SET PROBLEM
Turn everything from the line containing "Open the Stade" down to the line containing "tap(470, 16)" into a numbered list, leaving out any blank lines.

DATASET RECORDS
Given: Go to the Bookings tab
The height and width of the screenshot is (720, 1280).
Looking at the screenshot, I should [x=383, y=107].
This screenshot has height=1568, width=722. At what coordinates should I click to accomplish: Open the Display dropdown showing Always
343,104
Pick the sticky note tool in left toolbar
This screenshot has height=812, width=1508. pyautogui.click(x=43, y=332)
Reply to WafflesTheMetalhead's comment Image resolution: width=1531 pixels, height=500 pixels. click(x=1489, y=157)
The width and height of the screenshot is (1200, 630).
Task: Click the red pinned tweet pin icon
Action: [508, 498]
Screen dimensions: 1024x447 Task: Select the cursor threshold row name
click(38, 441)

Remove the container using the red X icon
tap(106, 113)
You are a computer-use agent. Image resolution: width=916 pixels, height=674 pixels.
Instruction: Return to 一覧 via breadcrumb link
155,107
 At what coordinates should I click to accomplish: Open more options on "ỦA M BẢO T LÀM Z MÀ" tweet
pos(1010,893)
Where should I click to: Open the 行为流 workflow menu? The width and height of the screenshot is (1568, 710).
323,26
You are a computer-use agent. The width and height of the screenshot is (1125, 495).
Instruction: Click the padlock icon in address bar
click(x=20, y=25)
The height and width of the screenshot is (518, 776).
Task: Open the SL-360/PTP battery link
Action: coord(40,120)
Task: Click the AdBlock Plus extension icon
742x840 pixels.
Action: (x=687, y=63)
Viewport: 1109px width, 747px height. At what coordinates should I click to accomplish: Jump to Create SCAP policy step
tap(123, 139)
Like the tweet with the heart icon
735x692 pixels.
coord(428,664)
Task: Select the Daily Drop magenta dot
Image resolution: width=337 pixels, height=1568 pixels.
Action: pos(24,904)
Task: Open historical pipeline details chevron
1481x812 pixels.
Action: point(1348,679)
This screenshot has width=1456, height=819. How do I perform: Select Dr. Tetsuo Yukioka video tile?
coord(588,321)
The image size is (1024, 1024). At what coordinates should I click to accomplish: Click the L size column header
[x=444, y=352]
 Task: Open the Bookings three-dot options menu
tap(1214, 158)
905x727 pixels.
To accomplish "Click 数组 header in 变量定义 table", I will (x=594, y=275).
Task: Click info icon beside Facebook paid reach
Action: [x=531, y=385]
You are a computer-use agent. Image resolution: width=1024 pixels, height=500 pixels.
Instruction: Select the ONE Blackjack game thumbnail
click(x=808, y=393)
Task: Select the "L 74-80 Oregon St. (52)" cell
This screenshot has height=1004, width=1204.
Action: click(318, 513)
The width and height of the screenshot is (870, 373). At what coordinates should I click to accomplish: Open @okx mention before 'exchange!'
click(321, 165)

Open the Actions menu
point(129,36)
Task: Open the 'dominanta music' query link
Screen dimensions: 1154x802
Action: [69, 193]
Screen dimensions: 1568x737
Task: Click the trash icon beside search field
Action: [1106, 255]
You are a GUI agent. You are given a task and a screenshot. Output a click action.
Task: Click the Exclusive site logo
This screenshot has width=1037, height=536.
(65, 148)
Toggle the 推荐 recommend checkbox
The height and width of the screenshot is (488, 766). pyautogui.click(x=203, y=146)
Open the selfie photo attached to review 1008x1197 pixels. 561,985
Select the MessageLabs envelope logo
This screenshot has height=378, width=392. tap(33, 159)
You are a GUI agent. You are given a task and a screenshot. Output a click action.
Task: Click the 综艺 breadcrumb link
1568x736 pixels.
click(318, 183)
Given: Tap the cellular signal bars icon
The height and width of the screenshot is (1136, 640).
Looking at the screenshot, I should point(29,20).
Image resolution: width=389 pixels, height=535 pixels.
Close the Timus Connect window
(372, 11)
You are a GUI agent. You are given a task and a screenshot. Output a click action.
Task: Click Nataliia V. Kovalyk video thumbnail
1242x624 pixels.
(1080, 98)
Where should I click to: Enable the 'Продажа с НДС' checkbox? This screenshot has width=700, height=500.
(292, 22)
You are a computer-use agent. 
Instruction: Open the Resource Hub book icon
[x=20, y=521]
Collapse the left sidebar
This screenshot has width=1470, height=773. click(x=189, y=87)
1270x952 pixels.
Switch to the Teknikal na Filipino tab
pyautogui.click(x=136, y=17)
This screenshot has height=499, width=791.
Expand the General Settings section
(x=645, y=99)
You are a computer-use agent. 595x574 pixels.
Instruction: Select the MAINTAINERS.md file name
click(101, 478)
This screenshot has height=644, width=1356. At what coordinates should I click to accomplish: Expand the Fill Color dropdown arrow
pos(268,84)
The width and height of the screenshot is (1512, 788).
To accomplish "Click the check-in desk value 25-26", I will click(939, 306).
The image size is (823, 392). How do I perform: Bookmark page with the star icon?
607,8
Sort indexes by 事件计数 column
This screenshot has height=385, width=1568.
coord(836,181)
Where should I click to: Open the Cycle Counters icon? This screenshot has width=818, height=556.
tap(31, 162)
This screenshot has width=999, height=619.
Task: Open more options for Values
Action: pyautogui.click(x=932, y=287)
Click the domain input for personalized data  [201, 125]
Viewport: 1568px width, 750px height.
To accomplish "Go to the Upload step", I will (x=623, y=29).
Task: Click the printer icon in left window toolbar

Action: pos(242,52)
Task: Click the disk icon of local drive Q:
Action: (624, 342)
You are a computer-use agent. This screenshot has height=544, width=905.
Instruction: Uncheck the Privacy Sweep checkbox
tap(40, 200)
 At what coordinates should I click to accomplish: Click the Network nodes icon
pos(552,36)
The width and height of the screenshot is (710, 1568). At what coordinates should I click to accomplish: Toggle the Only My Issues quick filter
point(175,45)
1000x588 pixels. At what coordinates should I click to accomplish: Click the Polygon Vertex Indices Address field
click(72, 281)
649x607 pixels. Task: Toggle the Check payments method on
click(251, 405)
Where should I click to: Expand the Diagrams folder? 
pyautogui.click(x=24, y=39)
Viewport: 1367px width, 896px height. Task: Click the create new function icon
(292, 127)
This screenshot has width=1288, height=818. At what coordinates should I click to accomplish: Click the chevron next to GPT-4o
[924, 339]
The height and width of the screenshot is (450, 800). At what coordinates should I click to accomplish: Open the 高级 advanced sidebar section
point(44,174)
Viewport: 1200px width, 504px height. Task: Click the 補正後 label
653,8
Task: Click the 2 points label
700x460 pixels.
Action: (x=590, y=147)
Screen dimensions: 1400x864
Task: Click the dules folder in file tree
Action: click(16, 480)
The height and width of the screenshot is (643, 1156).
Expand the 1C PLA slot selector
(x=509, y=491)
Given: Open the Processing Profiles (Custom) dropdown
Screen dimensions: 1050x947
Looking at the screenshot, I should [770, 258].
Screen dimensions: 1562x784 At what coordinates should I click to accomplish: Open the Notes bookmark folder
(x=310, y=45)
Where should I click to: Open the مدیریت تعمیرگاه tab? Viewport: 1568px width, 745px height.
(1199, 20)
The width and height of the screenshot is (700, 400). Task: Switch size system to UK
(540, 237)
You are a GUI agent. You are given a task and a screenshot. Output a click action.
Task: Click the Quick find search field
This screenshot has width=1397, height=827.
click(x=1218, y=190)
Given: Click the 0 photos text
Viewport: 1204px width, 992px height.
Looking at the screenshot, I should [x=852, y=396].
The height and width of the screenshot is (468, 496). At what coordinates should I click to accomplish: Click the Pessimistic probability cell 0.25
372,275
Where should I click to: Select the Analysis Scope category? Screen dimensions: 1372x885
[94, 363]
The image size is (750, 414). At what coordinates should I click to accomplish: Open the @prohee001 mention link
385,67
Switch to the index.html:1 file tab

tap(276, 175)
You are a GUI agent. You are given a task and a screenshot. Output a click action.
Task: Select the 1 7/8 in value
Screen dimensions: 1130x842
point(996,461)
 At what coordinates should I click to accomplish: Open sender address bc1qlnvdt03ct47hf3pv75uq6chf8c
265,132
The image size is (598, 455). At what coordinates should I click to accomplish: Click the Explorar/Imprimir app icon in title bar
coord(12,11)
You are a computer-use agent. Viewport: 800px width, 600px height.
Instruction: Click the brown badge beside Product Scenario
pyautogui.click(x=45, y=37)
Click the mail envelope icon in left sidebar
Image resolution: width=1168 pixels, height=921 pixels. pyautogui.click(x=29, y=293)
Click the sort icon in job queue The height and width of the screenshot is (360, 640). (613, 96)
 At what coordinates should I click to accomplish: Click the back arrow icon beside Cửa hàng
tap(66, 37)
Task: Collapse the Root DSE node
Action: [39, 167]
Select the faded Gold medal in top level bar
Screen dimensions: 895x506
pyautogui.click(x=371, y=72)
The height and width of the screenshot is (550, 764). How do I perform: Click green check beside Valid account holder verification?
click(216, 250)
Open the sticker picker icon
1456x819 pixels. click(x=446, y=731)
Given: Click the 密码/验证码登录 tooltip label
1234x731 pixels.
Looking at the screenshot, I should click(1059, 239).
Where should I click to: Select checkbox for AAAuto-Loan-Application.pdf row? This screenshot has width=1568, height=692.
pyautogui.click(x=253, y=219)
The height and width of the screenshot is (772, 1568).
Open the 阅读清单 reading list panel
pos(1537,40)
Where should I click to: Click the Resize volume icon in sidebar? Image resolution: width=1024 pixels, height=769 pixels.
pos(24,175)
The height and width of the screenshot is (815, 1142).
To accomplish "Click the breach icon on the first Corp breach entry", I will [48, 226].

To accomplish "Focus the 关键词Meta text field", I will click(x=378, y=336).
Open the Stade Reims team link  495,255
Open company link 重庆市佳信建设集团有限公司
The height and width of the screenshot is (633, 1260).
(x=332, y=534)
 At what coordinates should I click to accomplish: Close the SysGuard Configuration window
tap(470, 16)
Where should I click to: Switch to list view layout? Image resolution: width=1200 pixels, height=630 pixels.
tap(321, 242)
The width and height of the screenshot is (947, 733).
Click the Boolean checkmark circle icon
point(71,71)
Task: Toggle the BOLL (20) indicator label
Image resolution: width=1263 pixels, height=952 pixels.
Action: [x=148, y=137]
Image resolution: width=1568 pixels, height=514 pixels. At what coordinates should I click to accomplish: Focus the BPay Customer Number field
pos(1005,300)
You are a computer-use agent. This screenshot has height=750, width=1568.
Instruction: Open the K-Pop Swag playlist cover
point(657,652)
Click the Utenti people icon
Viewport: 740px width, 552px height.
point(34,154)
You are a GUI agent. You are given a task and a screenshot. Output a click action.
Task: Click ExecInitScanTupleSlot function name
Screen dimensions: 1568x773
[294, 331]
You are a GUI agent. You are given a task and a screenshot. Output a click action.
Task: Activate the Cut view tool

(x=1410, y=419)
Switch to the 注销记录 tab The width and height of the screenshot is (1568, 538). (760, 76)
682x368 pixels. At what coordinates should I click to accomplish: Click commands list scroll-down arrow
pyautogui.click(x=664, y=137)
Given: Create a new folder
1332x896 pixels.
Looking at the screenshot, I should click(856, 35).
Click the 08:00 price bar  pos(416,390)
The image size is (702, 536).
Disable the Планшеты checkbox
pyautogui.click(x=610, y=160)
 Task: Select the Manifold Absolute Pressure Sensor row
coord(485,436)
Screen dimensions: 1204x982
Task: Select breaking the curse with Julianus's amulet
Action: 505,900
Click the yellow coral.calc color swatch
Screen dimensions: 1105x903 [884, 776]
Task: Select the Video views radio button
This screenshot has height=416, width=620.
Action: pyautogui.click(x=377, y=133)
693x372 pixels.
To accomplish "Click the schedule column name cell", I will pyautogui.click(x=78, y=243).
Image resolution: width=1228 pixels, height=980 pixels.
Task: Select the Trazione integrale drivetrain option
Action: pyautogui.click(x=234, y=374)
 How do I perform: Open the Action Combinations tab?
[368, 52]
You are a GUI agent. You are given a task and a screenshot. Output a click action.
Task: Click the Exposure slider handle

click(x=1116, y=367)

ANSWER FOR THE TASK
1. Open the Stade Reims team link  495,255
2. Open company link 重庆市佳信建设集团有限公司
3. The height and width of the screenshot is (633, 1260).
4. (x=332, y=534)
5.  At what coordinates should I click to accomplish: Close the SysGuard Configuration window
6. tap(470, 16)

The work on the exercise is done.